▶ Aufgabenstellung
Von den Wertverhältnissen welchen Stichtags ist laut dem Leitsatz zur Bewertung von Mietwohngrundstücken auszugehen?

Leitsatz (amtlich)

Der bauliche Zustand eines Mietwohngrundstücks ist bei der Bewertung mit dem Vielfachen der Jahresrohmiete zunächst bei der Ermittlung der Miete zu berücksichtigen. Dabei ist von dem tatsächlichen Zustand am Feststellungszeitpunkt und den Wertverhältnissen vom 1. Januar 1935 auszugehen. Erst auf dieser Grundlage kann die weitere Frage entschieden werden, ob wegen des baulichen Zustandes des Gebäudes auch noch eine Ermäßigung des Vielfachen der Jahresrohmiete nach § 37 BewDV erforderlich ist.

▶ Bereitgestellte Daten
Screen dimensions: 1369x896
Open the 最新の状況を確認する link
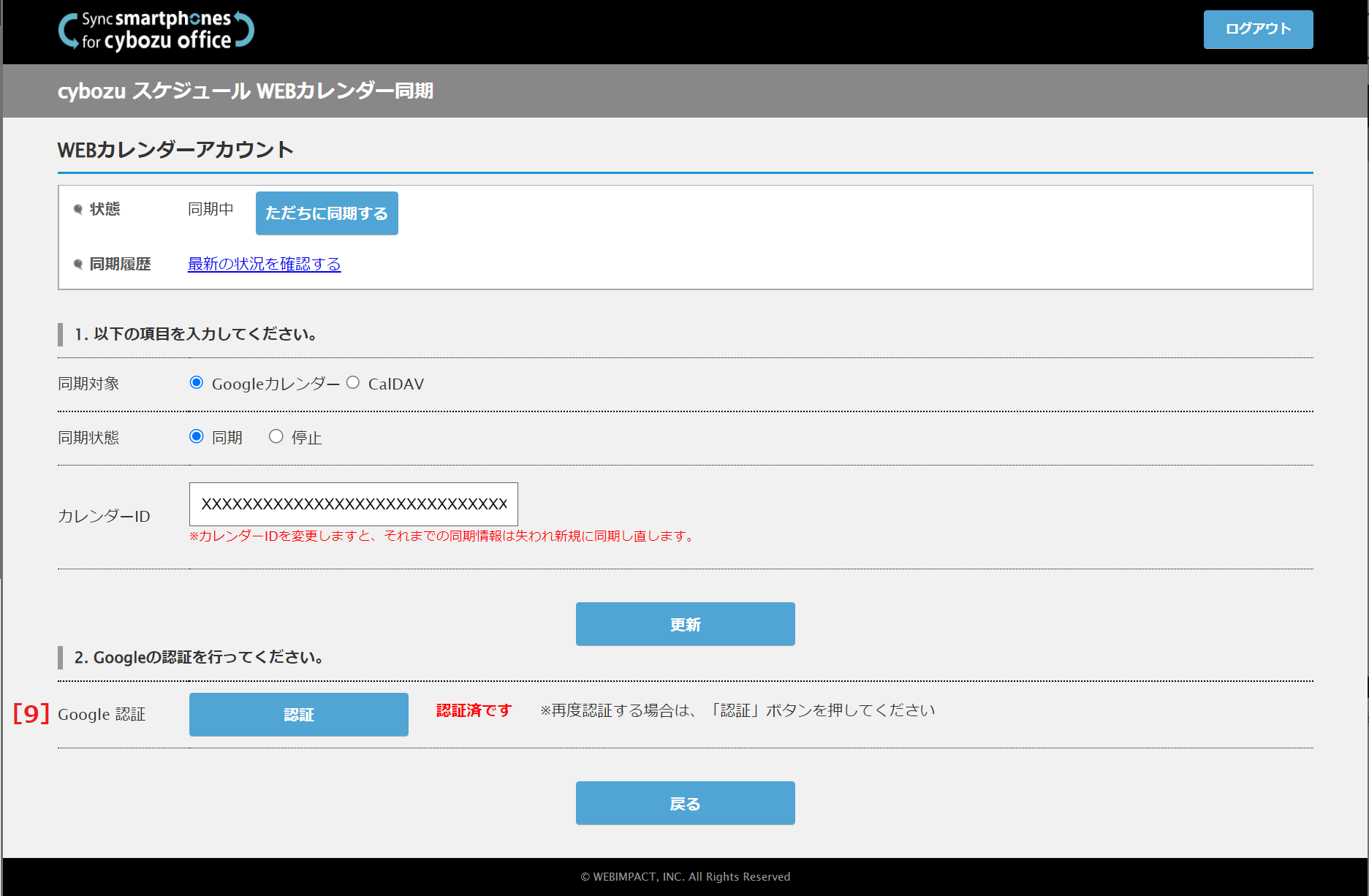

▶ Ergebnis der Aufgabe
Vom 1. Januar 1935.